When it was pointed out other sporting bodies would not grant a re-fixture, O’Neill replied: “Probably not. But, the fact of the matter is, look into your hearts. Think yourselves: Did you think that what happened was fair? Did you think it was right? Did you think it was something we should stand over? The answer to that would have to be no.

“So, we have a situation where our rulebook brought about an embarrassing situation where our president could do nothing about it. The CCCC could do nothing about it. The Leinster Council could do nothing about. Everyone was left with egg on their faces.

“Then we had a situation where we all turned towards the county who had won. They were totally innocent in this. They had just won a game by means we wouldn’t have designed.

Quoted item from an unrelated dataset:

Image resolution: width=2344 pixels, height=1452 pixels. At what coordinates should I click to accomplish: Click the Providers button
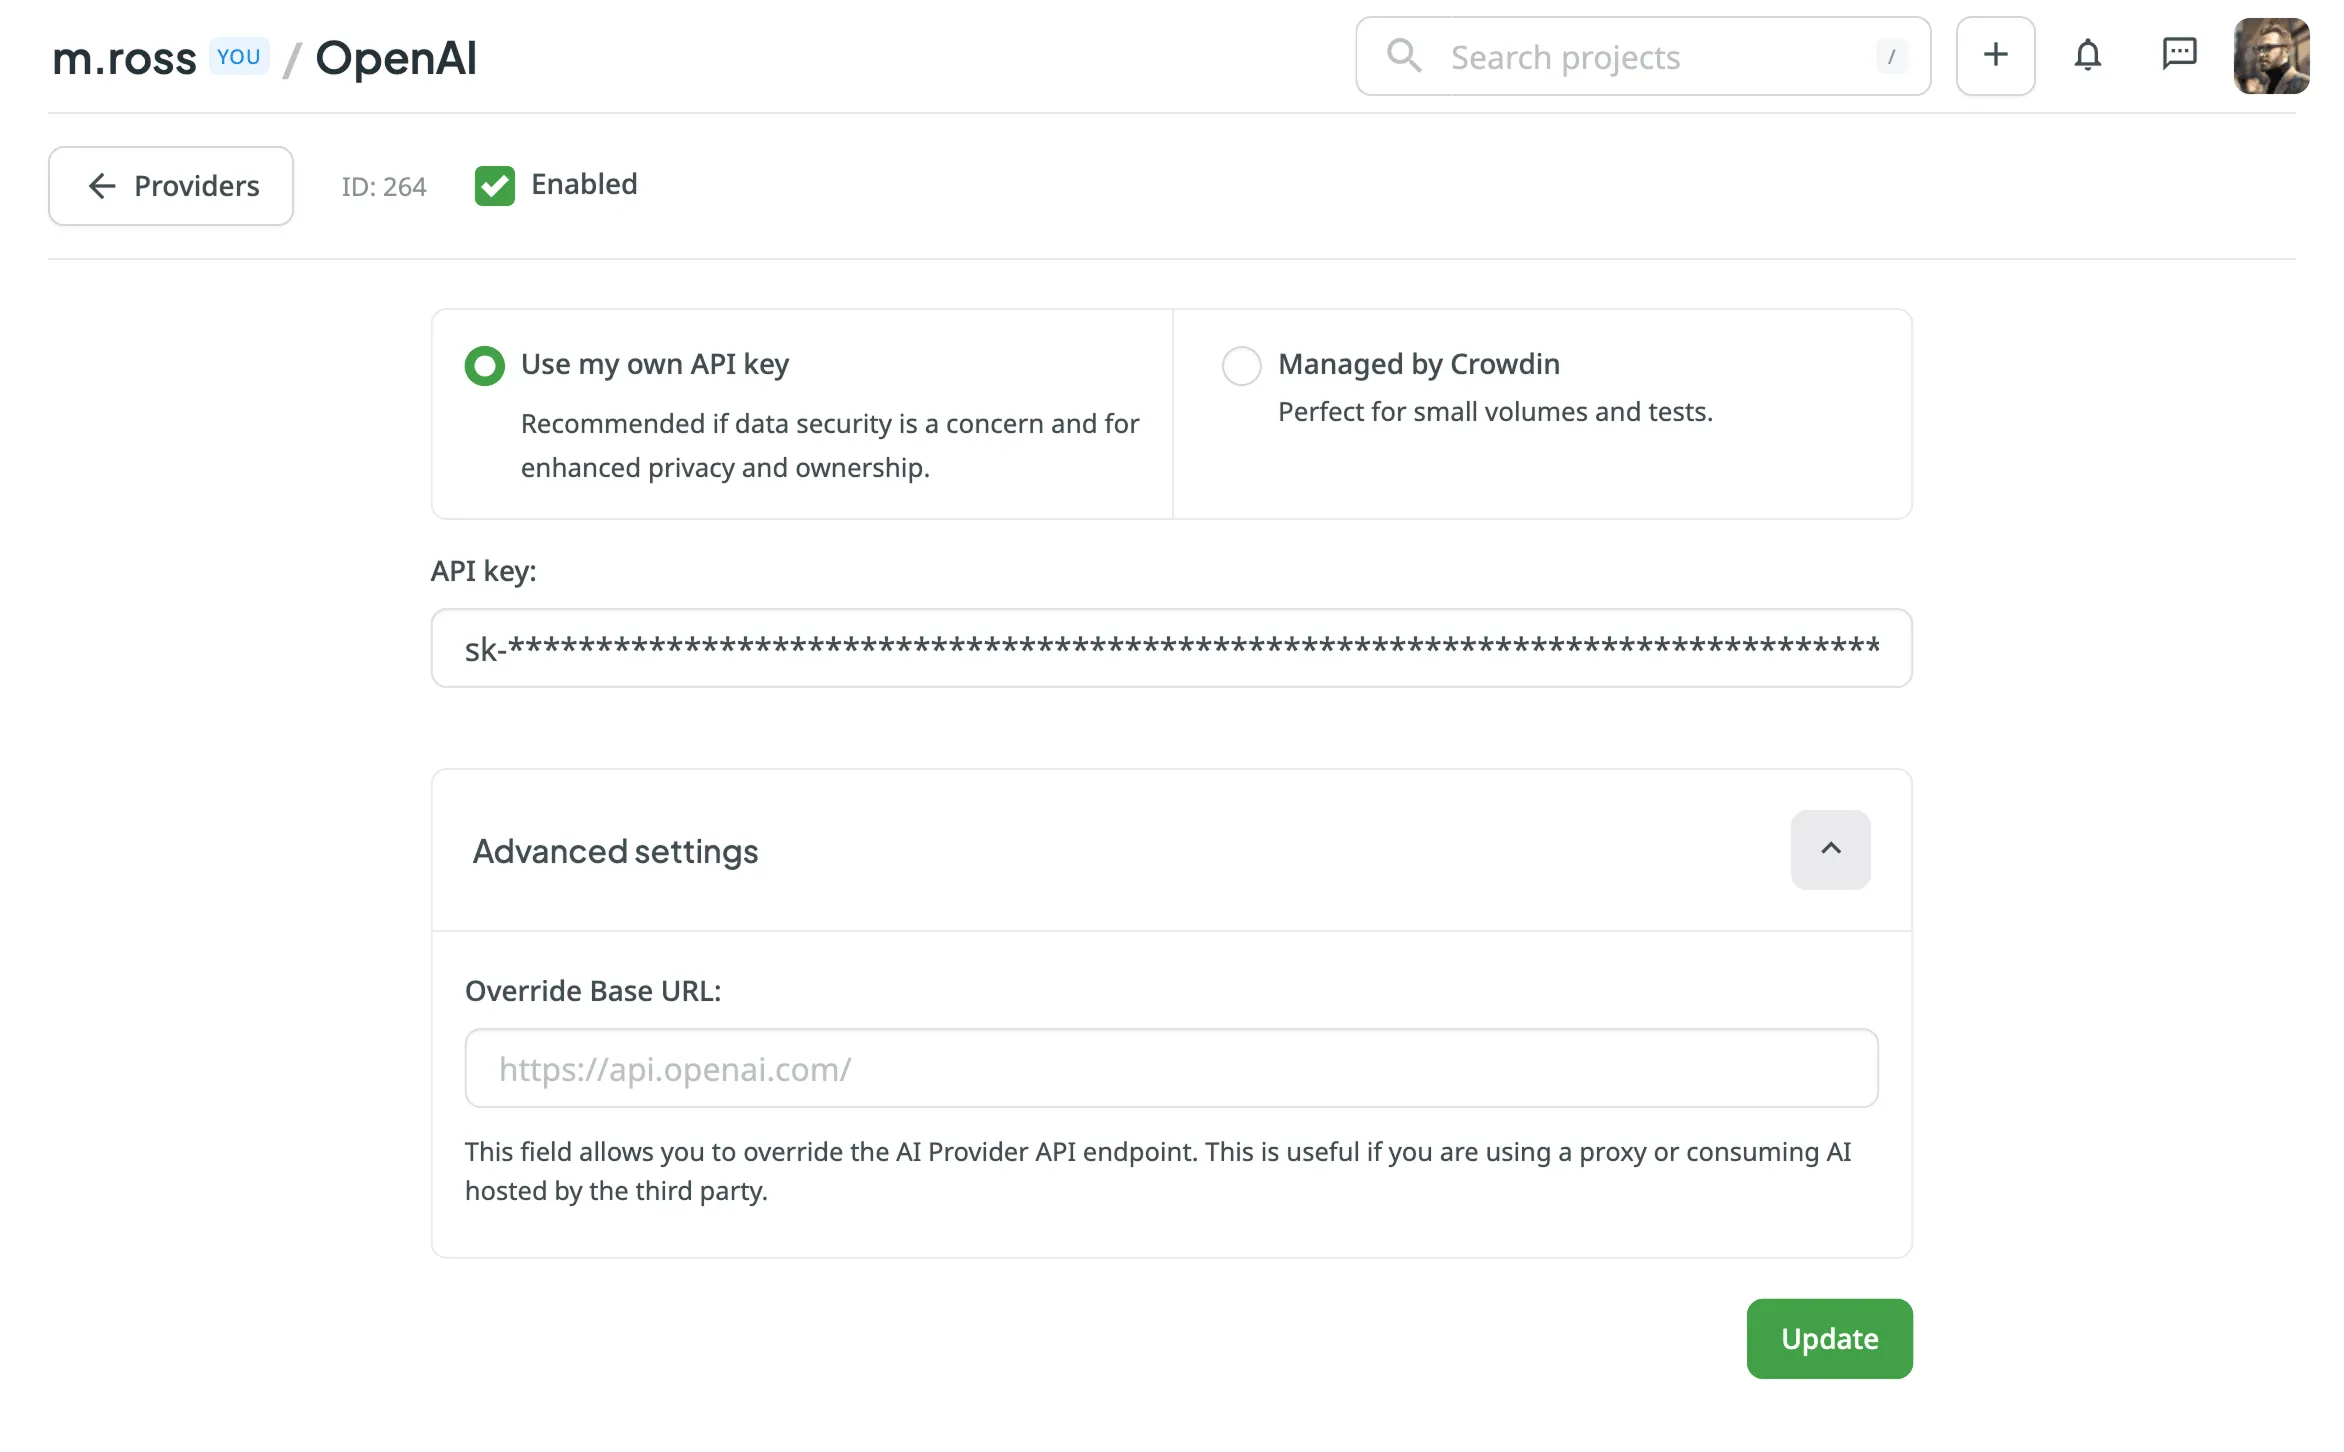tap(171, 186)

“I would have had huge sympathy for what happened to Louth. But I would also have huge sympathy for what happened to the Meath county board.

“The rulebook should have allowed a situation where some group could have looked at that fairly and said it shouldn’t have happened, it should be changed. But the rulebook doesn’t allow us to do that.”

However, O’Neill’s potential solution raises further questions.

“I mean (GAA head of games) Pat Daly has been talking for a number of years about a three-man body sitting on a Monday morning to review the weekend. And that should be done instantaneously.

“You’d have a lawyer, a GAA person and a neutral from a different sporting body who would say, ‘look that’s out of order, in no code would that be allowed’.”

It was then put to O’Neill that the Central Competitions Control Committee are currently carrying out this duty (in a notably improved time frame this season).

“They do but it’s a very dragged out process and sometimes it’s so obvious that it shouldn’t have to go through that whole procedural nightmare that we send people through.

“It should be done instantaneously, someone say ‘Look, that’s out of order, they have a case to answer, inform them immediately and call them in’. Because justice that is done swiftly is better for the player and for everyone.”

In contrast to Cooney who emphatically ruled out goal-line technology on Monday, O’Neill believes it is the way forward for Gaelic games.

“But where it’s available, it’s crazy not to use it, absolutely. It would have to be something spectacular.

“I think we’d have to limit it to goals or to wides.”